• _EXERCISE MATERIALS_
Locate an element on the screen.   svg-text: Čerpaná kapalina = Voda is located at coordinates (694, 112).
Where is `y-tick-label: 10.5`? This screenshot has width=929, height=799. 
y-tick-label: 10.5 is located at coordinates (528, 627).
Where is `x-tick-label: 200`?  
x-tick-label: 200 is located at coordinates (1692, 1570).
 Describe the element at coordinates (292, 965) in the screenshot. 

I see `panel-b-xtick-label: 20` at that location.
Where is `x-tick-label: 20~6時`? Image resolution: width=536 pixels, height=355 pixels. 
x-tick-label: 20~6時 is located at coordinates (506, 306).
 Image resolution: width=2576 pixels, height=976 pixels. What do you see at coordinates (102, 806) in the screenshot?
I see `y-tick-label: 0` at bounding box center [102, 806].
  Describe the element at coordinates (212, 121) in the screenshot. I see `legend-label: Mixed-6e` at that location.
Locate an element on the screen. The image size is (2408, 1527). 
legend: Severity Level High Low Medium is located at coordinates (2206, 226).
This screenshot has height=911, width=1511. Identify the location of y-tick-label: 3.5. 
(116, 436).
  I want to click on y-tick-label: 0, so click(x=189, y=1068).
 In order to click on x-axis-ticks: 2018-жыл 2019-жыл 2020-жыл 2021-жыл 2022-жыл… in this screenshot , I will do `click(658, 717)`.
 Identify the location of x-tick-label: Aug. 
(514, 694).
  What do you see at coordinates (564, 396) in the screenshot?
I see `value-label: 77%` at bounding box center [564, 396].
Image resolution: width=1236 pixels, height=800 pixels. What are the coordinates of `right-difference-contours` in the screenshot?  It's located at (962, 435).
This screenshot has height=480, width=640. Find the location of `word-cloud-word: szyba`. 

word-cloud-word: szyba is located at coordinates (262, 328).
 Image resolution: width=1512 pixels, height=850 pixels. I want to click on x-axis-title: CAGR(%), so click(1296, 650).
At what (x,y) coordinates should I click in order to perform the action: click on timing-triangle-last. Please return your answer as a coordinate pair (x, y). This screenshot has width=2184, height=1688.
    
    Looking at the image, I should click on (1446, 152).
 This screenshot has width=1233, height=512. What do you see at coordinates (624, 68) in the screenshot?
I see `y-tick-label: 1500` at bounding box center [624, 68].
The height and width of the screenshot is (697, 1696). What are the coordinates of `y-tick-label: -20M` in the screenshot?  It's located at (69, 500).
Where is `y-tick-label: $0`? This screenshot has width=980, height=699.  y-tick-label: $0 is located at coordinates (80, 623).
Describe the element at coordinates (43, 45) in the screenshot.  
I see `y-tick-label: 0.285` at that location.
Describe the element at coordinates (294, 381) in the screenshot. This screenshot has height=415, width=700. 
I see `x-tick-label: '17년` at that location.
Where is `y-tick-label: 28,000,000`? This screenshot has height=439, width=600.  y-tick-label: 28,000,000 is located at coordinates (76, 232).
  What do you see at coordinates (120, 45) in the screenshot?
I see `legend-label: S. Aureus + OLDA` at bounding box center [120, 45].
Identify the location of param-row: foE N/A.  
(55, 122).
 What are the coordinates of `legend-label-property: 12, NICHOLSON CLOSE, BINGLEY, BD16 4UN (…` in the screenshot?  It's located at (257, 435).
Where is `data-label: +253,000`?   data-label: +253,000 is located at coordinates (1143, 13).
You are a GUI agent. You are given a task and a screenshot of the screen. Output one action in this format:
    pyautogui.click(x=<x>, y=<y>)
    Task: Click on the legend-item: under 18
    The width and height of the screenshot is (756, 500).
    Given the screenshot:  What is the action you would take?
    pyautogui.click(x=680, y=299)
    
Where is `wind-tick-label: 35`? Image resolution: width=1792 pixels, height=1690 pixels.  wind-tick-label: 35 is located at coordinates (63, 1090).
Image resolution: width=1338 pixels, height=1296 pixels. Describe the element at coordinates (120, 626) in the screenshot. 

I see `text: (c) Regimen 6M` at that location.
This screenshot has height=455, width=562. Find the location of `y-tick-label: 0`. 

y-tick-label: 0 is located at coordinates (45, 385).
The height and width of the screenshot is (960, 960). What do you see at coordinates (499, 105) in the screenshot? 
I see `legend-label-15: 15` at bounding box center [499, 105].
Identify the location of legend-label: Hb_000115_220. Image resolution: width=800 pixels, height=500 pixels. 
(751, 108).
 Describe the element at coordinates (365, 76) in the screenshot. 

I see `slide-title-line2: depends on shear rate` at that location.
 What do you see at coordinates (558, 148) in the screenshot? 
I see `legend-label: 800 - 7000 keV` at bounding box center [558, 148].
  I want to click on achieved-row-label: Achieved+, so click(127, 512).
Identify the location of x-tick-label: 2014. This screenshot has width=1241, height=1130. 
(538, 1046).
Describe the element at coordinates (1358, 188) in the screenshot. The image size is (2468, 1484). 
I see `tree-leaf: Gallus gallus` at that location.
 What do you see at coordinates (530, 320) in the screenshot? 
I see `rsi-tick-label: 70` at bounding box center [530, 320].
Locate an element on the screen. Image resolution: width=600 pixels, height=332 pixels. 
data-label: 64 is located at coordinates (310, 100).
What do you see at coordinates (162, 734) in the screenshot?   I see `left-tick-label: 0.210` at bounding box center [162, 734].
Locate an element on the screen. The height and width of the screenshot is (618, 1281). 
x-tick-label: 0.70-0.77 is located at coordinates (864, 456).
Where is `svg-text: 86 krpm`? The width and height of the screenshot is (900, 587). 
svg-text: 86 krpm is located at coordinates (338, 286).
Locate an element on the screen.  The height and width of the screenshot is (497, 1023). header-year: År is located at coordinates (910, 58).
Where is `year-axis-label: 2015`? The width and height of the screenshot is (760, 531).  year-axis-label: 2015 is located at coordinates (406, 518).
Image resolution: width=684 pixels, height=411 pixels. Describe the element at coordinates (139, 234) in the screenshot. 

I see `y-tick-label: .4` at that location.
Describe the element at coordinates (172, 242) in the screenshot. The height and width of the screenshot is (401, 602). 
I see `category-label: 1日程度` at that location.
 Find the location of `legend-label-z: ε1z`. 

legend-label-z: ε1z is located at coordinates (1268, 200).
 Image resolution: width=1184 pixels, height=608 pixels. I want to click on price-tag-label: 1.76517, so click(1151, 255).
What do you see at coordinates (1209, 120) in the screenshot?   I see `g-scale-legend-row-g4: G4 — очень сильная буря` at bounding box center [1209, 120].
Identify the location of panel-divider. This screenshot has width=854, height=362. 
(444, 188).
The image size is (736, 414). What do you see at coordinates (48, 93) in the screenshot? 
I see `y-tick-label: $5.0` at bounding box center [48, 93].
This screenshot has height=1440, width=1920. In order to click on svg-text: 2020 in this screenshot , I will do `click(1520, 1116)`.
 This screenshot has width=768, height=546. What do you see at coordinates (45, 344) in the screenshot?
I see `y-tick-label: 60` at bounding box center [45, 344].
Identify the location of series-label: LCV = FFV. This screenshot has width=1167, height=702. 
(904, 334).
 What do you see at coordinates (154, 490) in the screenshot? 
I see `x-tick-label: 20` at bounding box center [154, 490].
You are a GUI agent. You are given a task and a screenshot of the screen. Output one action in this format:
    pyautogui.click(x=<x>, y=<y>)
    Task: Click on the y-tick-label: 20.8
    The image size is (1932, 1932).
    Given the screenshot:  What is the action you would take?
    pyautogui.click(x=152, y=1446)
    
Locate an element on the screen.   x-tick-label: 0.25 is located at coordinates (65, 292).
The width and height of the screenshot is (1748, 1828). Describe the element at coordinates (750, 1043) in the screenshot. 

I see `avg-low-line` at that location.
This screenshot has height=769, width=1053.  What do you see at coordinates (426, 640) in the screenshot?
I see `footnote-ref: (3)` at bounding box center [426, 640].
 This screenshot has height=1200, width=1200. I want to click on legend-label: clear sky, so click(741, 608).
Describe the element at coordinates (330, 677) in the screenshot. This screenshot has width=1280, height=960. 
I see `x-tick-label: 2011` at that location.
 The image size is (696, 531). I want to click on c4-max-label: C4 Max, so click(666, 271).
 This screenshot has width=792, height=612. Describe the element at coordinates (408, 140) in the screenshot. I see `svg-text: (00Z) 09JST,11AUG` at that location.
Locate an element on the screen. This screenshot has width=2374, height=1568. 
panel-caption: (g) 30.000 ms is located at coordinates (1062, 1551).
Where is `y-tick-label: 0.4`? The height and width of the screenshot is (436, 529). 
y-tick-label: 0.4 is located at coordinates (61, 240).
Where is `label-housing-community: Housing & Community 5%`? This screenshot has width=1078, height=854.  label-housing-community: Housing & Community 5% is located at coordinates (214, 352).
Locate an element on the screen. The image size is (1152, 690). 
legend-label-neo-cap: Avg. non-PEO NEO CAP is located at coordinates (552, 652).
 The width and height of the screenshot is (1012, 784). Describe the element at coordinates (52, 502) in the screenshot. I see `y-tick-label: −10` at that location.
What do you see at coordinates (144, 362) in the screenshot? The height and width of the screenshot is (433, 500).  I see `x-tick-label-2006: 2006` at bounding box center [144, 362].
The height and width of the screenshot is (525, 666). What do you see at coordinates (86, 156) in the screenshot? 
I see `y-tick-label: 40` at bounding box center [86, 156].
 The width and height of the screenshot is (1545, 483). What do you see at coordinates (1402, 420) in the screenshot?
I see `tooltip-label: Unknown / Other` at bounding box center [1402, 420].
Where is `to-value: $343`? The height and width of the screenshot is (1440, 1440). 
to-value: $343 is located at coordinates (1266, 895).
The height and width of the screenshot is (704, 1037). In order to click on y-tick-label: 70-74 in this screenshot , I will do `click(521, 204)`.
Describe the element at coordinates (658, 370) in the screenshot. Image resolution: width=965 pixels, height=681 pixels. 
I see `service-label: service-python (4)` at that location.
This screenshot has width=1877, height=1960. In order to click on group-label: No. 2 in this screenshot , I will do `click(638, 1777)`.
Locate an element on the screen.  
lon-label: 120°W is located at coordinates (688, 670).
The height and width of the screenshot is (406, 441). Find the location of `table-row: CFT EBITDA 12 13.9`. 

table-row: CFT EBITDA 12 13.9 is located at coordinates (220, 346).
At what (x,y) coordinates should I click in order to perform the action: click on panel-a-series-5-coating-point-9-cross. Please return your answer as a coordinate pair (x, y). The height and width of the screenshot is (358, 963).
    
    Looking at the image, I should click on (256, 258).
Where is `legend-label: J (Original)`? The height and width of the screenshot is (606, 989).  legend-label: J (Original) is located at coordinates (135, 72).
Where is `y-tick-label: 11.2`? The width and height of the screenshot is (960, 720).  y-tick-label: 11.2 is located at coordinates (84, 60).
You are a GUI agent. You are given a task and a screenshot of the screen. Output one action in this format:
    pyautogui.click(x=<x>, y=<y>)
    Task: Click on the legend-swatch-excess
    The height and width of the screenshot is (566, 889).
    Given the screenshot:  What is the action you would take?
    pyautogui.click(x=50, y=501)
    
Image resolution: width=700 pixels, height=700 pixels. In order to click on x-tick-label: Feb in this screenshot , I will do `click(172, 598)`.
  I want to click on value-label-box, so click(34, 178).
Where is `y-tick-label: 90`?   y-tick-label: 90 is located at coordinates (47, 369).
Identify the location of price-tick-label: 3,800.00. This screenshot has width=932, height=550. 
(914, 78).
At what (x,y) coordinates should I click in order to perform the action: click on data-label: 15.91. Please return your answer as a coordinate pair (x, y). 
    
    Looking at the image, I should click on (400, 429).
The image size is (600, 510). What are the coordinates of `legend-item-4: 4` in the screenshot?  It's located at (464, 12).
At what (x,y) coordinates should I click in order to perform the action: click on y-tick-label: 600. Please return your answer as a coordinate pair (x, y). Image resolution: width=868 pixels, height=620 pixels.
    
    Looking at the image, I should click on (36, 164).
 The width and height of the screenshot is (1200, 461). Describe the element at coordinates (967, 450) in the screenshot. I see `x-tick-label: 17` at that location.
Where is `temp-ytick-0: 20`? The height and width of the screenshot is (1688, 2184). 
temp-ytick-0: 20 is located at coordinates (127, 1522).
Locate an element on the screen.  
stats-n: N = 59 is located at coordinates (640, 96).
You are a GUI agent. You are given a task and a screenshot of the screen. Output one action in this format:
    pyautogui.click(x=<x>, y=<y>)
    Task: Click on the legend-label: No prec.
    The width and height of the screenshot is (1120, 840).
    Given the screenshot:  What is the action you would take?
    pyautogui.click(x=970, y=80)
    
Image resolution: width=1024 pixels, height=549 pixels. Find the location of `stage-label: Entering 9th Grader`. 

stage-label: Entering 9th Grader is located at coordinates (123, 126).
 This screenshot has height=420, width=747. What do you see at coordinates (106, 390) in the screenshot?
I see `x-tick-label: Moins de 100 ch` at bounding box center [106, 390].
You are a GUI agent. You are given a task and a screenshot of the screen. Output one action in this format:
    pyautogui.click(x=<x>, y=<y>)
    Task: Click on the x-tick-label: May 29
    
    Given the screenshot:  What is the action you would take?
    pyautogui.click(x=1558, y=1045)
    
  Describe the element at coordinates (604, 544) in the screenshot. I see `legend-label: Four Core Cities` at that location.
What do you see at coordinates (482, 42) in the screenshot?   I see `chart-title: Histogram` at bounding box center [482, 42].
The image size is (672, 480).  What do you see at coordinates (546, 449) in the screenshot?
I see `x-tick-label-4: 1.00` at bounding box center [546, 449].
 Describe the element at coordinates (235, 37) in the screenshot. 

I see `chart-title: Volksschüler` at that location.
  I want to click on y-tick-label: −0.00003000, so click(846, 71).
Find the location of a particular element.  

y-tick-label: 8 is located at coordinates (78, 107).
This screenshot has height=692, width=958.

• _JOB ITEM_
Render the records between the line containing "coordinates (135, 72)." and the line containing "coordinates (84, 60).", inclusive, as a numbered list, omitting any blank lines.

• _RESULT OF THE EXERCISE_
1. Where is `legend-label: J (Original)`? The height and width of the screenshot is (606, 989).  legend-label: J (Original) is located at coordinates (135, 72).
2. Where is `y-tick-label: 11.2`? The width and height of the screenshot is (960, 720).  y-tick-label: 11.2 is located at coordinates (84, 60).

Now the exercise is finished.